Maximum-a-posteriori estimation with Bayesian confidence regions

TL;DR

This paper introduces an efficient method to approximate Bayesian credibility regions in high-dimensional inverse problems, enabling uncertainty quantification alongside point estimates like MAP, with theoretical guarantees and practical applications in imaging.

Contribution

The paper proposes a novel, computationally efficient approach to approximate Bayesian credible regions in high-dimensional convex inverse problems, leveraging concentration of measure results.

Findings

Approximations outer-bound true credibility regions.

Method is stable with respect to model dimension.

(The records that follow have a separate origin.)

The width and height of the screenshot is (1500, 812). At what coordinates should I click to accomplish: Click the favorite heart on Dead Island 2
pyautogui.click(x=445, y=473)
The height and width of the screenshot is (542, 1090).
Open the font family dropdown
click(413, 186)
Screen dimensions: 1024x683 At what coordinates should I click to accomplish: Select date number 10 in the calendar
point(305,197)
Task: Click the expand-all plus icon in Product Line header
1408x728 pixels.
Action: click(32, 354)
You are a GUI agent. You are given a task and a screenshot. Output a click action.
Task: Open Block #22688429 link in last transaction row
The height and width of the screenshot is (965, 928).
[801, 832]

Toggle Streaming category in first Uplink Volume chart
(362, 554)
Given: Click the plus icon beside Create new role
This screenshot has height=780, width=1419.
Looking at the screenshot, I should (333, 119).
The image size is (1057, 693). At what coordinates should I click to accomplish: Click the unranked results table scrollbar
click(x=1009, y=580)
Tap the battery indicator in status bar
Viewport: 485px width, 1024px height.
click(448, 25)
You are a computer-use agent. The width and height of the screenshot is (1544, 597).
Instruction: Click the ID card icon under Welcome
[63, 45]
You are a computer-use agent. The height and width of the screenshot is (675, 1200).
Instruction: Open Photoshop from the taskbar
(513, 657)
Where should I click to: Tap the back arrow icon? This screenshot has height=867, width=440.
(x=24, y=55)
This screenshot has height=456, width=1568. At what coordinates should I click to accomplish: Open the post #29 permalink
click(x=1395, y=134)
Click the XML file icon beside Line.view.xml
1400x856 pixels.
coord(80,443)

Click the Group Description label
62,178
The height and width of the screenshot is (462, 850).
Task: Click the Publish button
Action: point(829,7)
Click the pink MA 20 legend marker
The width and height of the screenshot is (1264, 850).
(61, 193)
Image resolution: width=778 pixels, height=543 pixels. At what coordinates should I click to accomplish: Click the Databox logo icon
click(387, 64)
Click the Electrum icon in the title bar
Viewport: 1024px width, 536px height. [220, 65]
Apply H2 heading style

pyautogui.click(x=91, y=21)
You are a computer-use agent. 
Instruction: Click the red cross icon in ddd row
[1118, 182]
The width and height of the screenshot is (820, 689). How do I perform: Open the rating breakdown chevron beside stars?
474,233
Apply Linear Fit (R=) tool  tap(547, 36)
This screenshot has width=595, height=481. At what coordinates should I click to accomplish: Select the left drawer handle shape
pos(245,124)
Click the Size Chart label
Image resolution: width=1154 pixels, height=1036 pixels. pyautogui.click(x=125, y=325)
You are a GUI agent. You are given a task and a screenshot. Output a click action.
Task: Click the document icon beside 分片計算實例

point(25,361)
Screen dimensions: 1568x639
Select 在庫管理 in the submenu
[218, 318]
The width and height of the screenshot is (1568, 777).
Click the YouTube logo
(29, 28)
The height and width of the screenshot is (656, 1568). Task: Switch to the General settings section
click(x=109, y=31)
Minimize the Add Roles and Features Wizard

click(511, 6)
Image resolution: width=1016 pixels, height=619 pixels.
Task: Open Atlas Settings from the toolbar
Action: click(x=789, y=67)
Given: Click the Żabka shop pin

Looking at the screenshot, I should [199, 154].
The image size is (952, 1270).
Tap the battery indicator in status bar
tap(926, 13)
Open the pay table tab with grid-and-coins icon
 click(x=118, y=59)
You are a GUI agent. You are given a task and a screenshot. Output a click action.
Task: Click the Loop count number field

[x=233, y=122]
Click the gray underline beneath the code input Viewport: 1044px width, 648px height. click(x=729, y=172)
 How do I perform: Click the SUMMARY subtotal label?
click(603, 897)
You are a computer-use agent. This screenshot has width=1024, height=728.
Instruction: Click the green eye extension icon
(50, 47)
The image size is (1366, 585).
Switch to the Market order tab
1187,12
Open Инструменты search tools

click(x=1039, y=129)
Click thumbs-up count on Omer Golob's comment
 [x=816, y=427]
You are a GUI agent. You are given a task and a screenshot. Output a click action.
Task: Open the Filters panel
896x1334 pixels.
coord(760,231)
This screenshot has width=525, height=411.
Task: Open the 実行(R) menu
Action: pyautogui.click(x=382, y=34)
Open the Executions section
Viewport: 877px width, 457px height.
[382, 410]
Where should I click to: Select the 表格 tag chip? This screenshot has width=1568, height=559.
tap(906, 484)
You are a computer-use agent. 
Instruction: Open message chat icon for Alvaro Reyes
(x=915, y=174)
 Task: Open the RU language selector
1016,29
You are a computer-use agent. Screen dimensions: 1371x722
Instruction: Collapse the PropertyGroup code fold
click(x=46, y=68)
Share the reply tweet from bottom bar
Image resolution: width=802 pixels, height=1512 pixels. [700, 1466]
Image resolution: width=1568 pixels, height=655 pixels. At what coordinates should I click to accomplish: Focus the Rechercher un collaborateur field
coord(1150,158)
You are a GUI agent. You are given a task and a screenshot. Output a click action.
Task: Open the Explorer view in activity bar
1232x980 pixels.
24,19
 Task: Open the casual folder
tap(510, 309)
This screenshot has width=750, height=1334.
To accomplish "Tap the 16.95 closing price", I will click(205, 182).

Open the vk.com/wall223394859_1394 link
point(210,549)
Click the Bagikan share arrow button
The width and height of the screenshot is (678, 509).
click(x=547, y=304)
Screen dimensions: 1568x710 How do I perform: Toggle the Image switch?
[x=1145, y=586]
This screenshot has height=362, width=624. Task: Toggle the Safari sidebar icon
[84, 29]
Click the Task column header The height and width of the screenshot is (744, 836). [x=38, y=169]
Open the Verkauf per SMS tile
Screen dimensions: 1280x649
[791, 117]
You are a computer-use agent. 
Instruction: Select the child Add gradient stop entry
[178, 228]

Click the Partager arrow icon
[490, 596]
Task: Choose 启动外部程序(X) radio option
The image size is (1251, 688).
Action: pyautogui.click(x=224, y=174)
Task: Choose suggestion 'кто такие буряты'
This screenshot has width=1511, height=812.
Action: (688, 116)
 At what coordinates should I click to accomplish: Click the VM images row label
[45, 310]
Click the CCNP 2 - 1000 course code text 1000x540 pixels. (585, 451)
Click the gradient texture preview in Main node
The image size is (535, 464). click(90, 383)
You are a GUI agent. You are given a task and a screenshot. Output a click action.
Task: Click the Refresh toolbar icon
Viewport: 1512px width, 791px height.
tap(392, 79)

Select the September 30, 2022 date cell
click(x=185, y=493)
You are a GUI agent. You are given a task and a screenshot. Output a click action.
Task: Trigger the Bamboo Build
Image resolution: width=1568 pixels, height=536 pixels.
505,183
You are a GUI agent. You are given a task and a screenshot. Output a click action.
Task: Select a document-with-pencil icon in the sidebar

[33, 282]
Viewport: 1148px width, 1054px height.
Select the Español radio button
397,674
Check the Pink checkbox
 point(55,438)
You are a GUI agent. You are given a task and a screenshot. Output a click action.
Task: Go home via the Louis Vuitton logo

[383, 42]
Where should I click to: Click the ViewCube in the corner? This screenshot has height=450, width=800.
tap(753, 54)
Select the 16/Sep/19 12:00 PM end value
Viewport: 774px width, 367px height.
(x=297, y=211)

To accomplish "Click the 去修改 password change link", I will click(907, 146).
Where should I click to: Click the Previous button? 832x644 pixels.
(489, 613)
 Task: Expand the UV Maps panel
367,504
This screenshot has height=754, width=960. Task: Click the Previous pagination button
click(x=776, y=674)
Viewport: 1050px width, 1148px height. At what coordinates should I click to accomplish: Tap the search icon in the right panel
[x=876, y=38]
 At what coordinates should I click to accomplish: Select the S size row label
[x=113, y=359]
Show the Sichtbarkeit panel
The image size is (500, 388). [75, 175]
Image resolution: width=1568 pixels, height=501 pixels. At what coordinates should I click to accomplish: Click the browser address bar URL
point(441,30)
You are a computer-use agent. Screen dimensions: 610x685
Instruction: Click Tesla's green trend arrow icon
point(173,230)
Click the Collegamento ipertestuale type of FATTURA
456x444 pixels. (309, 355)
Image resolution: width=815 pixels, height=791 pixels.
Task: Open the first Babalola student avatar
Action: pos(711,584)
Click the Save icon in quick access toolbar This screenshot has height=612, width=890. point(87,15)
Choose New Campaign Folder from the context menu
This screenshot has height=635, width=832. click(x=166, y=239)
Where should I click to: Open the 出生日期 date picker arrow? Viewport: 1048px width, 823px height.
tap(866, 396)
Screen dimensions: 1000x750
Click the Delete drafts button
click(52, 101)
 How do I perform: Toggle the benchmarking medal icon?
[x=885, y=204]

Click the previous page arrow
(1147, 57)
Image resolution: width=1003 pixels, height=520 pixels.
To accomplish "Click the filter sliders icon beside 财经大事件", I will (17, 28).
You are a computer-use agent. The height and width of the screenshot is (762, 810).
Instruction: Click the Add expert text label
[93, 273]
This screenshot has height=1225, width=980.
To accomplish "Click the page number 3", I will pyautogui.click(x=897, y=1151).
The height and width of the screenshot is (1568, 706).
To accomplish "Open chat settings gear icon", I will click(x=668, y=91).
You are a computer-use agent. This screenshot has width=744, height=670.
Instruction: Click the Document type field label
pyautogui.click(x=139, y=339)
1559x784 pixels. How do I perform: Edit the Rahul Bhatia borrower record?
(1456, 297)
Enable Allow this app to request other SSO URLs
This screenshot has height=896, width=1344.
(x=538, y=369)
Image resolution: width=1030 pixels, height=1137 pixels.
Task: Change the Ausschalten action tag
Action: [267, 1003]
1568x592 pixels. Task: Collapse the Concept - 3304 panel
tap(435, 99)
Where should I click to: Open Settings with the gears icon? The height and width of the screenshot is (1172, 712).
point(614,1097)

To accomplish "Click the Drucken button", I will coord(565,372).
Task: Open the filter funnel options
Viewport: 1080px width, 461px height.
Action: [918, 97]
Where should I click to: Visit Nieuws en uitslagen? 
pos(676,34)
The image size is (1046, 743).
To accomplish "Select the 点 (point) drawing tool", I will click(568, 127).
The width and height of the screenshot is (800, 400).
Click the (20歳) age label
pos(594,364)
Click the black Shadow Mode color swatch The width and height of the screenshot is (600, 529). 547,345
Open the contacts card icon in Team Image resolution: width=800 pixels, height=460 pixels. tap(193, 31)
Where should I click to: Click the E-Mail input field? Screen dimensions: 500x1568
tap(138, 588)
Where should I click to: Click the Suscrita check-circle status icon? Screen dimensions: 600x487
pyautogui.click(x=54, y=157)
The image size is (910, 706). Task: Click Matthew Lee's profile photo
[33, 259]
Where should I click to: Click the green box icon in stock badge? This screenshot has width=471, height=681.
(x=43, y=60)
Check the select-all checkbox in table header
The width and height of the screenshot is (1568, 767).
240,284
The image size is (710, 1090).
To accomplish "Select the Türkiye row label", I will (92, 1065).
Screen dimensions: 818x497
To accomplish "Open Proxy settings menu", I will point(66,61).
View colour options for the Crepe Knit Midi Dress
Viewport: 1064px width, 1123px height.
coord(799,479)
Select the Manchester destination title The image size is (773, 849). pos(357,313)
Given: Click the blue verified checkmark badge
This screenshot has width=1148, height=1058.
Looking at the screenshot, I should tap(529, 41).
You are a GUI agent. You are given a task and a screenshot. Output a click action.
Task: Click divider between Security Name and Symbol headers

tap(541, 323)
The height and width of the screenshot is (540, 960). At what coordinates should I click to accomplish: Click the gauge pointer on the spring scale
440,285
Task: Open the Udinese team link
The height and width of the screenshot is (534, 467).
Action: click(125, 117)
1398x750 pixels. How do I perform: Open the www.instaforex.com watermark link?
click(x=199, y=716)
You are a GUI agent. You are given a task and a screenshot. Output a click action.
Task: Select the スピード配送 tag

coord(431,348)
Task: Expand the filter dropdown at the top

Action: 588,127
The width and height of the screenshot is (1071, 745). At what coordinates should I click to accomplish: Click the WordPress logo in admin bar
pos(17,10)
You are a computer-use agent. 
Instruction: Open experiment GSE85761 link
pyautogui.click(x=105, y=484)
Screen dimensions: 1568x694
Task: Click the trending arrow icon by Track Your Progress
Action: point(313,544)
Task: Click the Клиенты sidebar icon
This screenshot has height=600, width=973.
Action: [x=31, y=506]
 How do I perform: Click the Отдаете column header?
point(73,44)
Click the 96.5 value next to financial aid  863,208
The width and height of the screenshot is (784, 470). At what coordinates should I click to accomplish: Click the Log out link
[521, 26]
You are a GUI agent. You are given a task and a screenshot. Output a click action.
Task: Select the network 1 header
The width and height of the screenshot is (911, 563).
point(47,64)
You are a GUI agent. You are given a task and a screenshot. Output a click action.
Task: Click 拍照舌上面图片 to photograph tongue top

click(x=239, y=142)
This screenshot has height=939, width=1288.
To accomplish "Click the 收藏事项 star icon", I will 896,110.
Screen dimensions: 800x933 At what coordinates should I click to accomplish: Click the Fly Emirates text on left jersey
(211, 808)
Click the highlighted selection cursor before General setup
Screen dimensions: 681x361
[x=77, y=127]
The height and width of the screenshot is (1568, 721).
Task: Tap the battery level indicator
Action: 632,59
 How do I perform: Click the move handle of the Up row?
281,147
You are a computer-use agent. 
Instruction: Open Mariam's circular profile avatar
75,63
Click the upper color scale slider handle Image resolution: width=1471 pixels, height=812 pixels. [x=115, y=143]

Applications demonstrated in tomographic reconstruction and sparse deconvolution.

Abstract

Solutions to inverse problems that are ill-conditioned or ill-posed may have significant intrinsic uncertainty. Unfortunately, analysing and quantifying this uncertainty is very challenging, particularly in high-dimensional problems. As a result, while most modern mathematical imaging methods produce impressive point estimation results, they are generally unable to quantify the uncertainty in the solutions delivered. This paper presents a new general methodology for approximating Bayesian high-posterior-density credibility regions in inverse problems that are convex and potentially very high-dimensional. The approximations are derived by using recent concentration of measure results related to information theory for log-concave random vectors. A remarkable property of the approximations is that they can be computed very efficiently, even in large-scale problems, by using standard convex optimisation techniques. In particular, they are available as a by-product in problems solved by maximum-a-posteriori estimation. The approximations also have favourable theoretical properties, namely they outer-bound the true high-posterior-density credibility regions, and they are stable with respect to model dimension. The proposed methodology is illustrated on two high-dimensional imaging inverse problems related to tomographic reconstruction and sparse deconvolution, where the approximations are used to perform Bayesian hypothesis tests and explore the uncertainty about the solutions, and where proximal Markov chain Monte Carlo algorithms are used as benchmark to compute exact credible regions and measure the approximation error.